[ASSIGNED TASK]: Look in the listing below for the line that has "Instruction: Click the tablet device icon", then return it and each following line up to and including the one with "You are a GUI", exactly and without pictures.
● ● ● ● ● ● ●
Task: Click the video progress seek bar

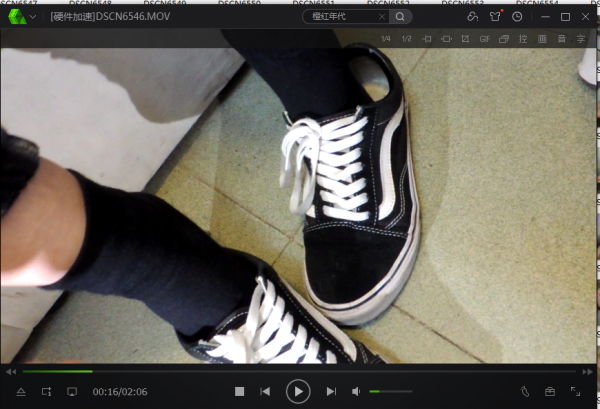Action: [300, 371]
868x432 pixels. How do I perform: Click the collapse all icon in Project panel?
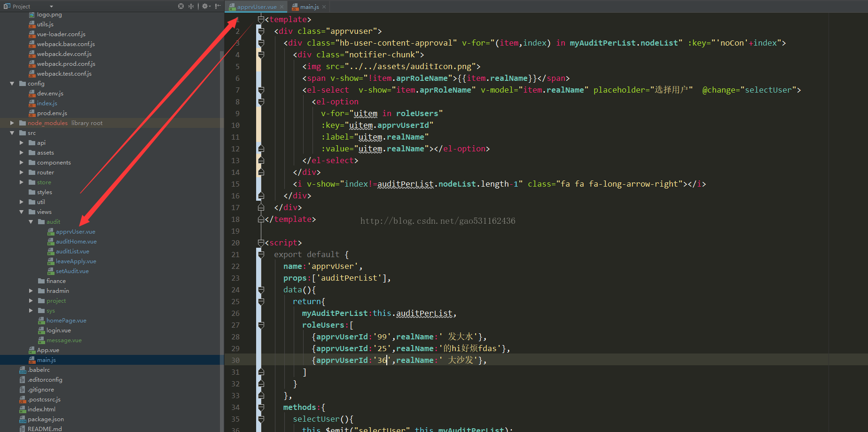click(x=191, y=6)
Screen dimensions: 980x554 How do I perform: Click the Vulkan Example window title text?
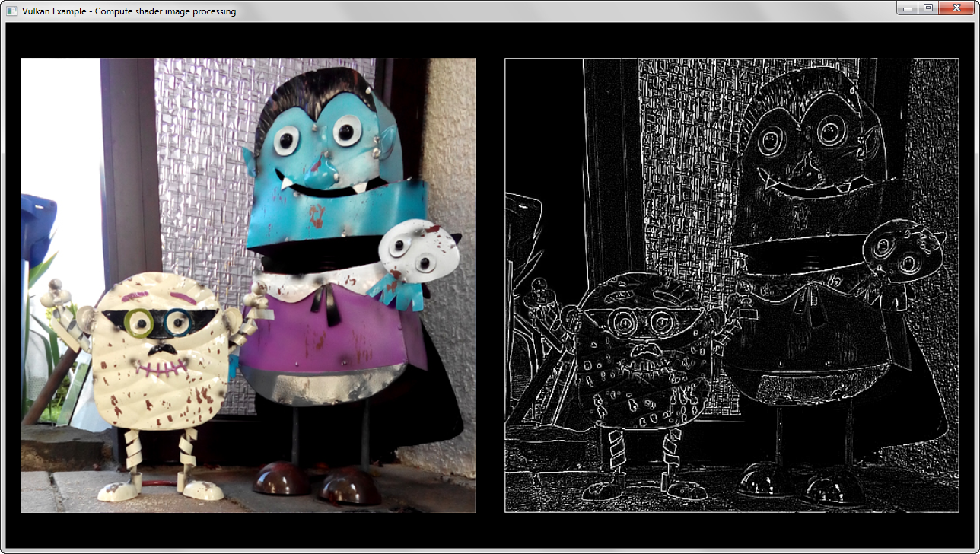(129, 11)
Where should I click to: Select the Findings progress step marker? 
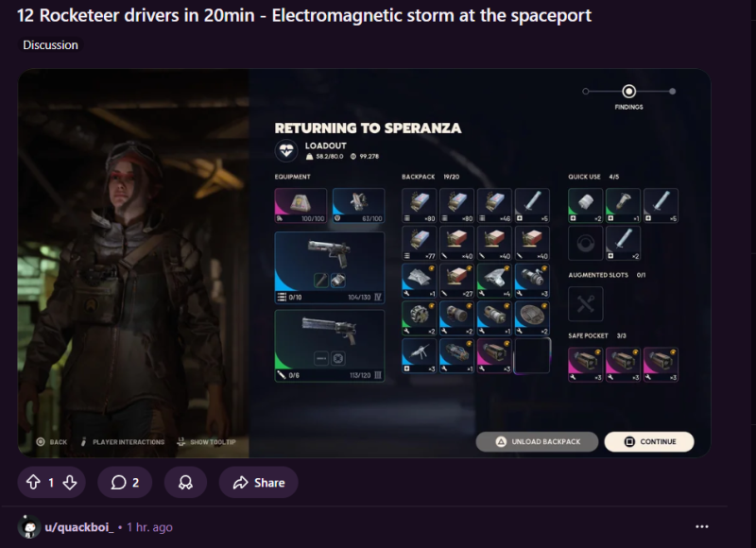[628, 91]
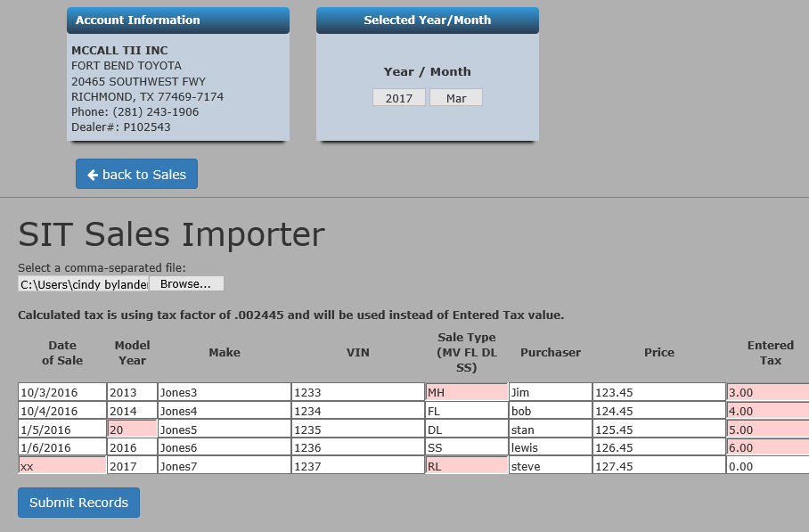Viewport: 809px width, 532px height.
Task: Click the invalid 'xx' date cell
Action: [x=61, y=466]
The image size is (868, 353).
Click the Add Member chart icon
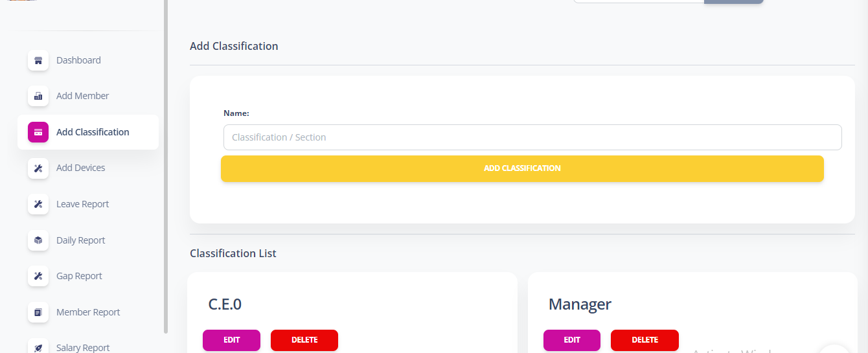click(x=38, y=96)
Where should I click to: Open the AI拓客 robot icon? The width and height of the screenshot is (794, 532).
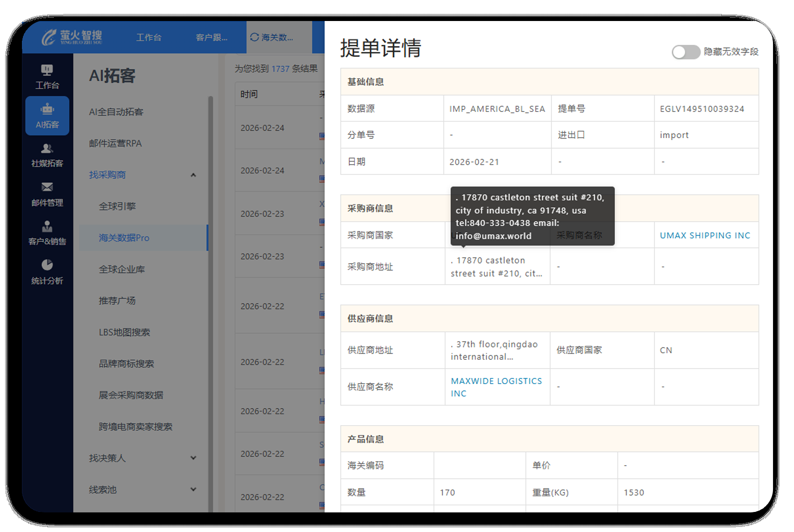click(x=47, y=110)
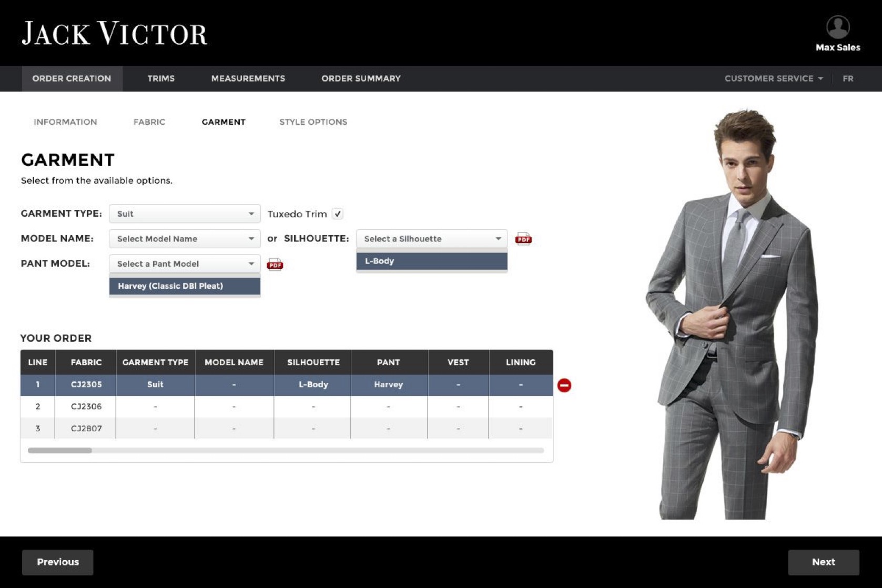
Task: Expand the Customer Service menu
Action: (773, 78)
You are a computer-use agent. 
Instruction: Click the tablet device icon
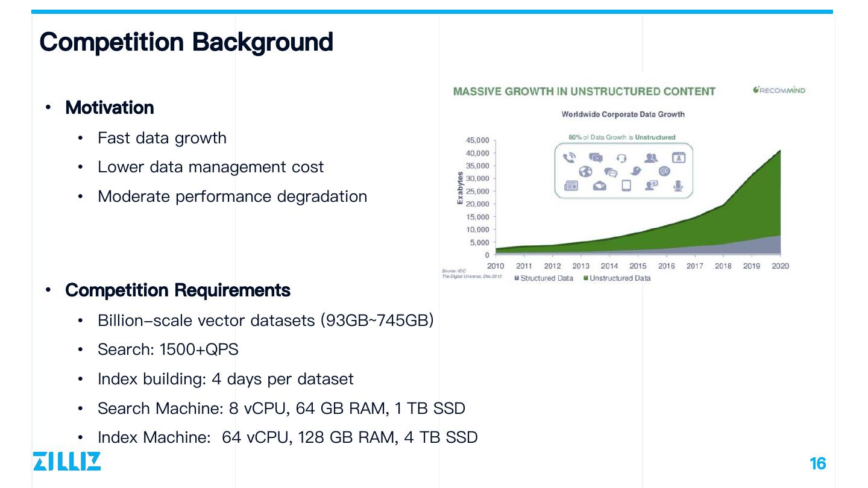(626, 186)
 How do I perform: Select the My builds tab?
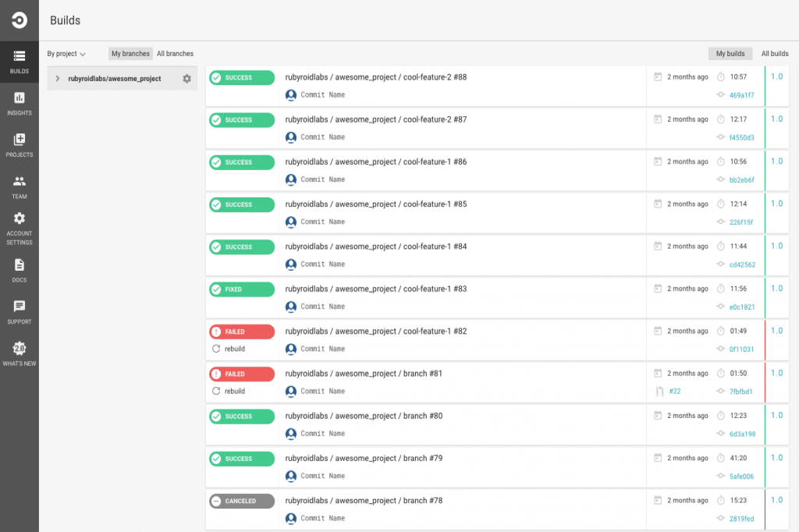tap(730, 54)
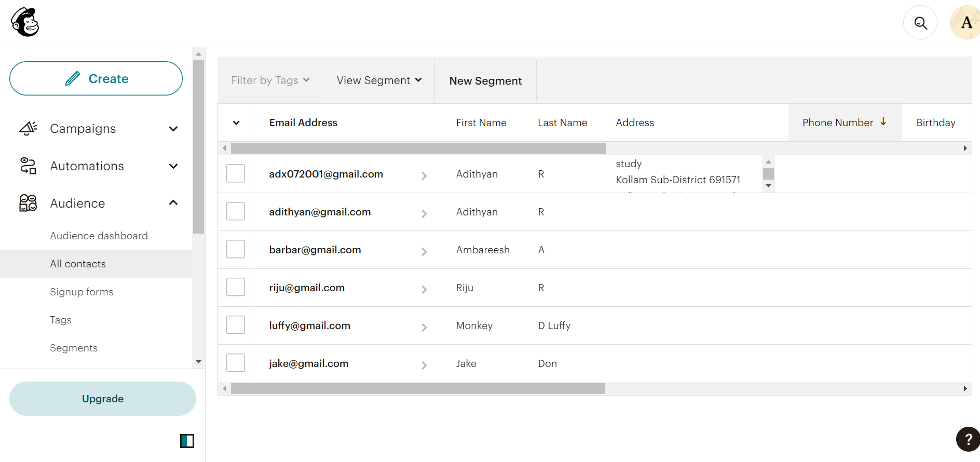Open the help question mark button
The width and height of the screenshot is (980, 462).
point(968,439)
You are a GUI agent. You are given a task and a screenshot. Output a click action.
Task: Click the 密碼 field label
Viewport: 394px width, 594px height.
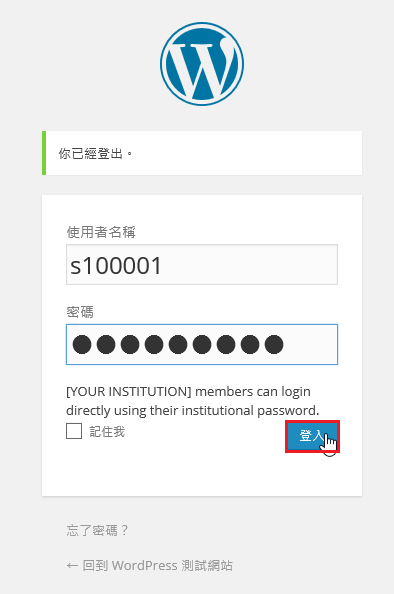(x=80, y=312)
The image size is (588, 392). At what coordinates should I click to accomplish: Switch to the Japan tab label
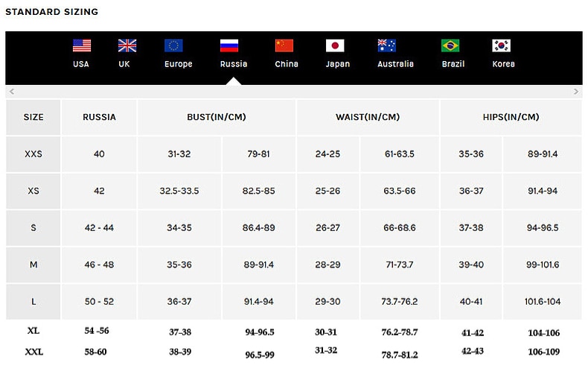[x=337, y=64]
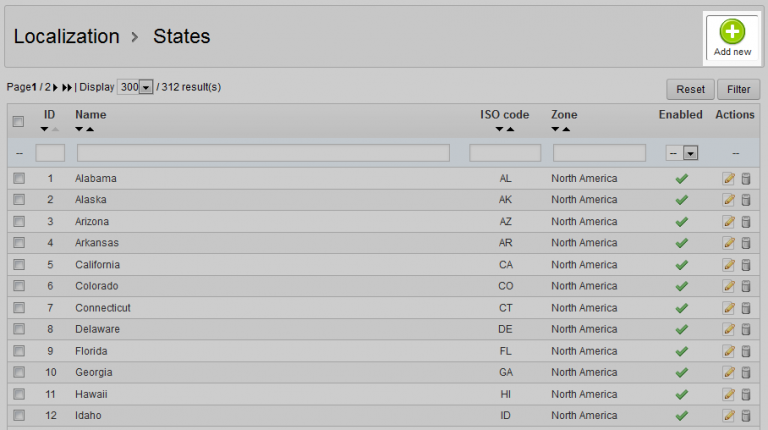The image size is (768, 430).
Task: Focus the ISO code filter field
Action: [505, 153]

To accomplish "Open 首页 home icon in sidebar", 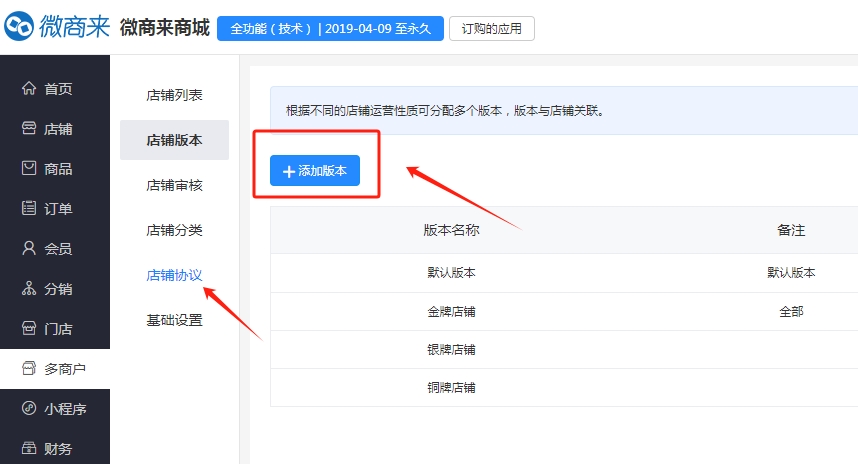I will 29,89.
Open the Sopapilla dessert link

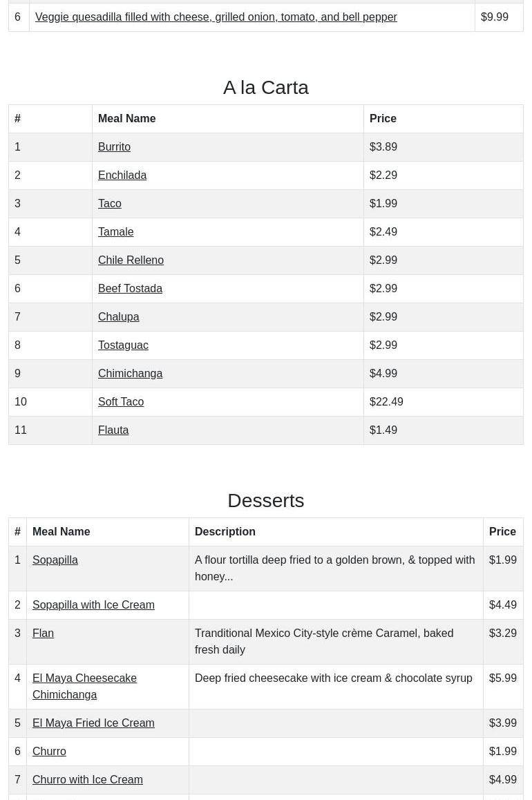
● ● ● ● ● ● ●
[THE ANSWER]:
Instruction: Click the tablet device icon
(626, 186)
 How do I perform: Select the My builds tab?
tap(730, 54)
Open the help question mark button
The width and height of the screenshot is (980, 462).
point(968,439)
You are a GUI agent. You are given a task and a screenshot. Output a click action.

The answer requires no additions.